The conference showed that individual legal orders have different approaches to the prioritisation of patients, but some elements of the legal regulation and related issues are quite similar in most countries. An example could be the prohibition of refusing patients based purely on their age without considering their health, which most (but not all) countries have in common. Prioritisation is usually carried out based on a complex evaluation of the patient's health and prognosis. However, there are significant differences in how detailed, specific, and transparent the rules of evaluation are. Basically, everywhere around the world the situation can be characterised by legal uncertainty, as the requirements set out by the law are not clear, and healthcare workers are left in the dark as to whether they are acting lawfully.

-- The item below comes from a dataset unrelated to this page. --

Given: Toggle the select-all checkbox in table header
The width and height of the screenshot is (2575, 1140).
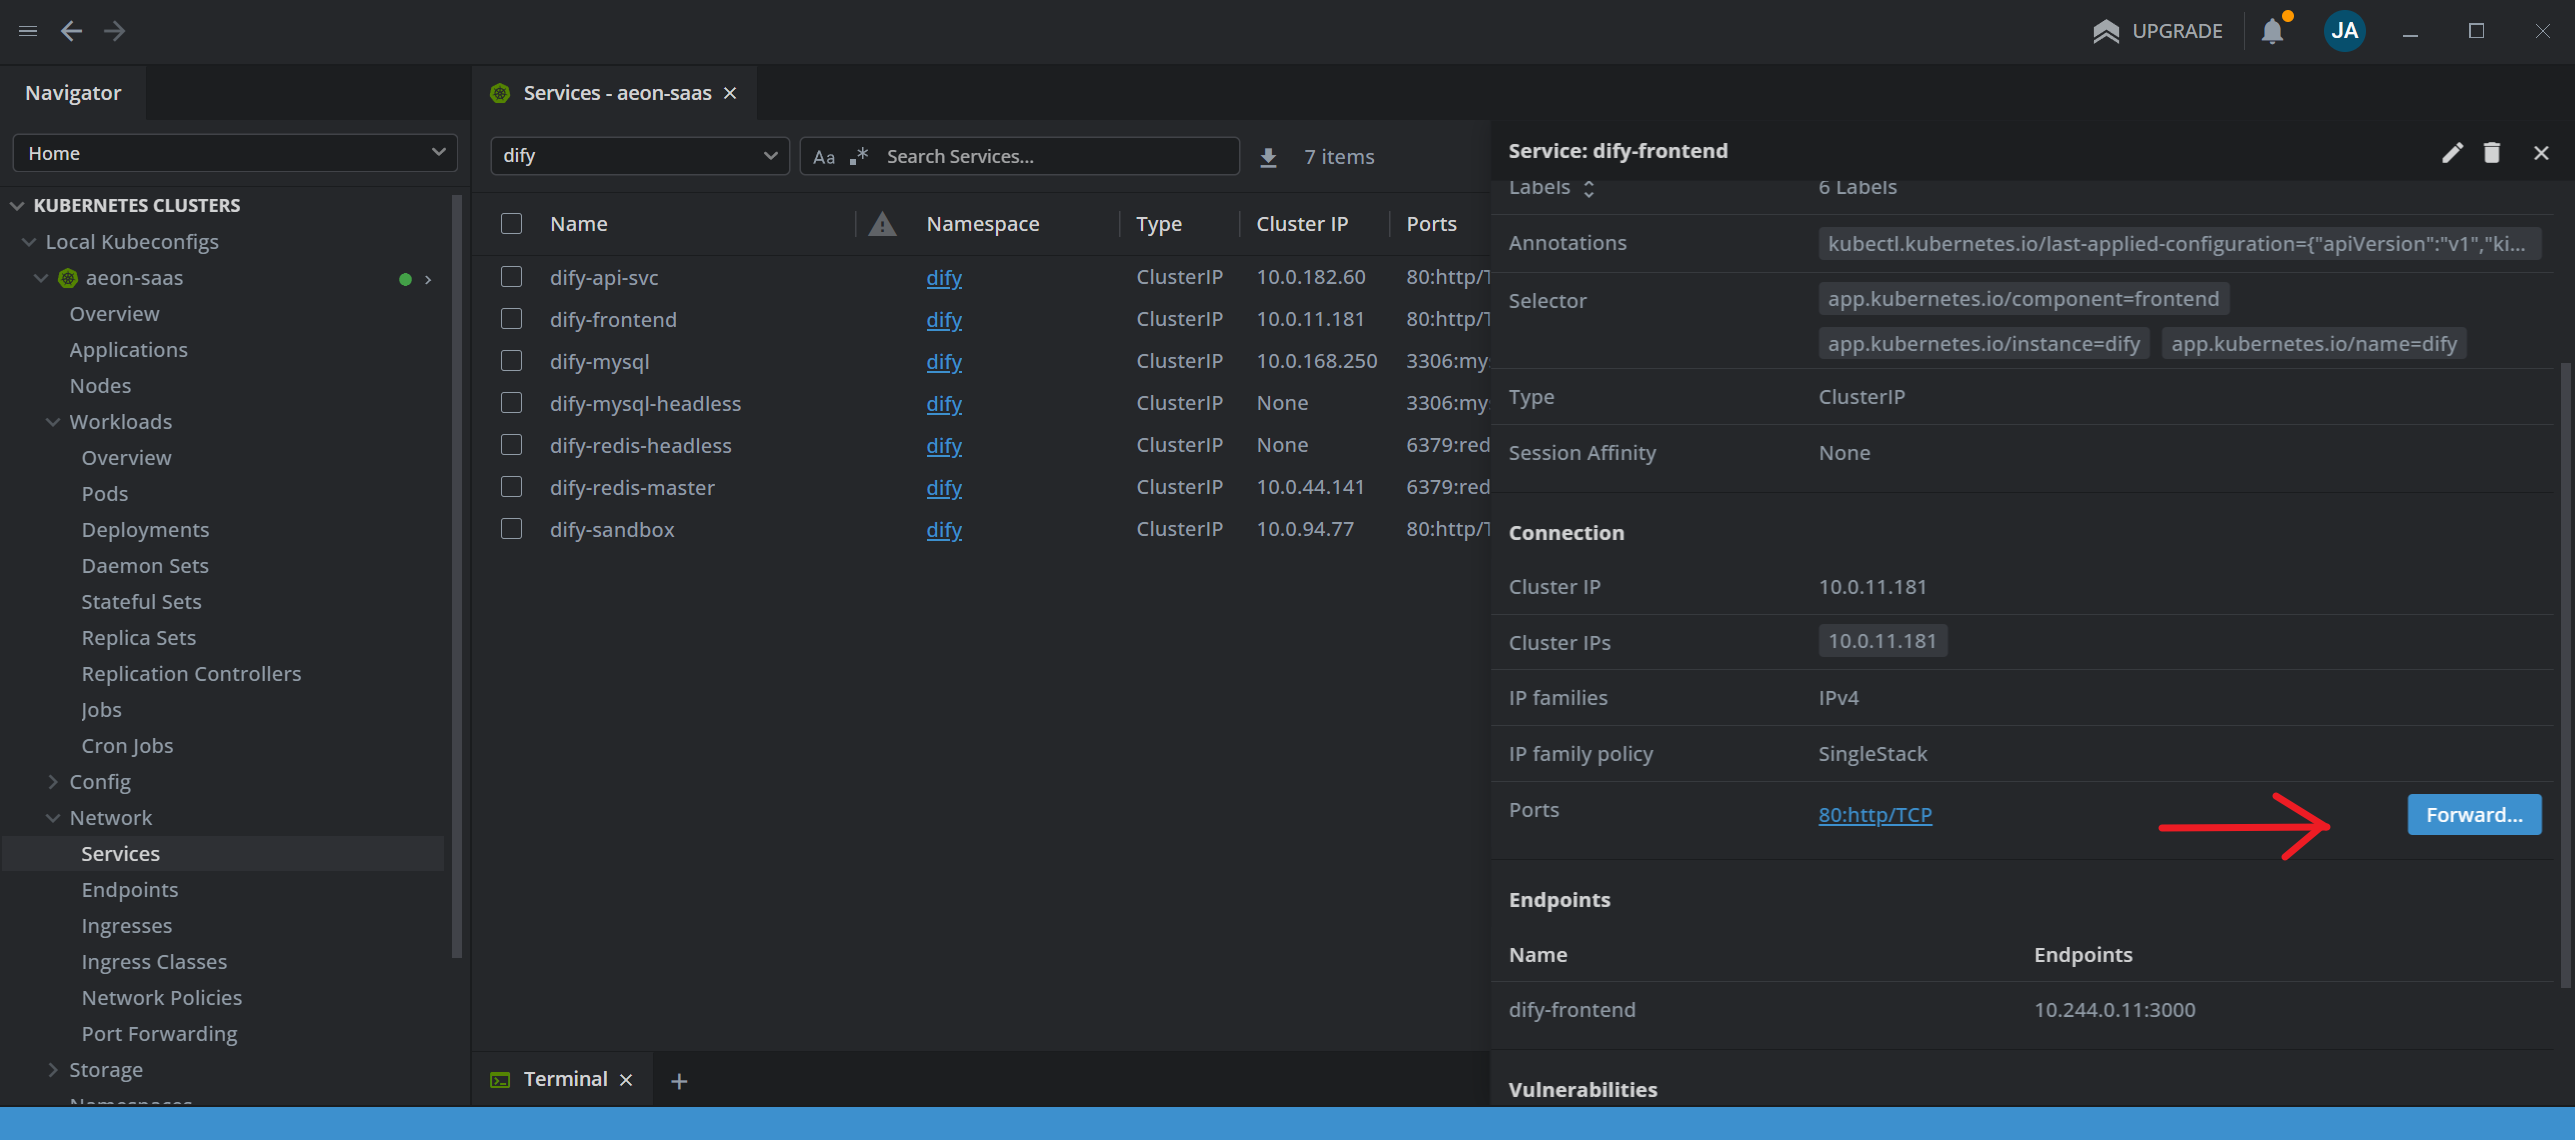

Special guests included prominent specialists in intensive care medicine or bioethics. Professor Craig Spencer talked about the situation in New York, and Dr. Lorenzo Grazioli explained what went on in Bergamo at the peak of the pandemic. Professor Vladimír Černý outlined the pandemic-related issues from the perspective of the healthcare system and the political situation in the Czech Republic. One of the most-cited researchers in bioethics, Professor Arthur Caplan, explored various questions related to the pandemic, including the use of new medicinal products (for example, Covid-19 vaccines) and “Covid passports” for vaccinated persons.

The conference proceedings should be published in the next few months, and will include structured national reports, as well as papers by special guests.